Developing Self Validation

It has occurred to me that one day when I have plateaued, and a healthy way of life is just my life, the adoration and pride that was once bestowed upon me by others will dissipate. It makes me sad and disappointed, not that it will happen, but that the eventuality bothers me. When I feel I have conquered a new challenge the first thing I want to do is call those who I am closest to.  I seek their praise because, I have realized, I do not feel entirely validated without it. However I also feel, in truth, I should not seek such validation, that the praise of others should merely be the icing on top of a cake I have already baked. 

This recent awareness has challenged me to address the facet of myself that seeks outside validation. When I was seventeen I was informed of this, though it is a side of me I have not really faced head on until this past year.  

“Long-lasting change that will help you create new habits and actions requires an inside-out approach, as well as two very important tools: the mirror and time.” Darren Johnson

As previously stated in past posts my current adventure has given me the space and time to look in the mirror in a new way, the opportunity to address the way I think about myself and question my thought process so that I may alter it in my mission to create long-lasting successful changes.  The process starting on the  inside until it takes root transforming my outside. I have been deconstructing my internal house starting from the top moving all the way down to my foundation. 
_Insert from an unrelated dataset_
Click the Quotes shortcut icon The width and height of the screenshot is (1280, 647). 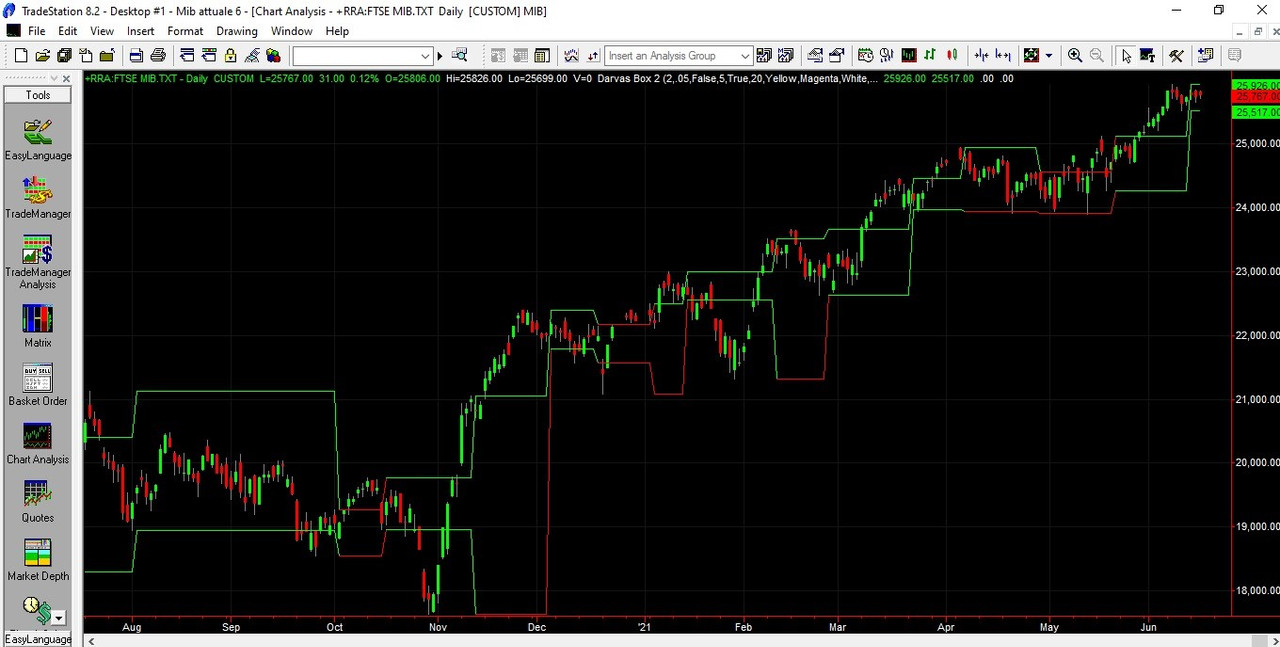click(37, 494)
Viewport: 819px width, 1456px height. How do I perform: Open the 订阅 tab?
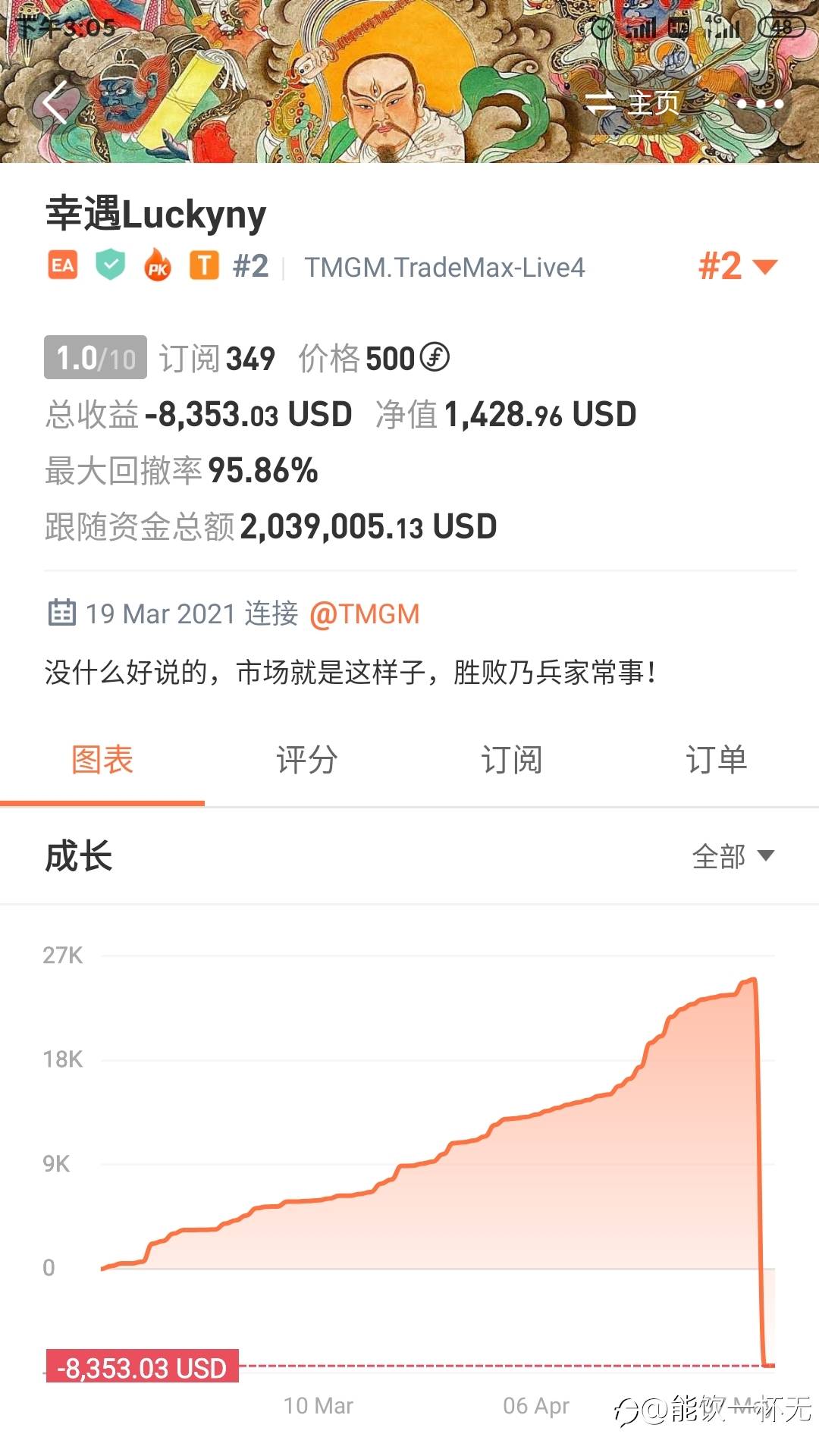[512, 760]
“The kind of beauty I want most is the hard-to-get kind that comes from within – strength, courage, dignity.” Ruby Dee

I cannot, nor should I replace all of what has been laid to create the person I am, or the person I have been. I can and will replace, what is broken, repair what is damaged, and lay new what has been acquired through self-discovery to help me transform into the person I want to become. I want to transform my mind so that I do not need to seek validation from others with the fervor that is my current reflex. It is not that I want my cheerleaders to cease and desist, but that I have a greater appreciation in my actions for myself and know that being proud of myself for what I have worked for towards personal growth is enough.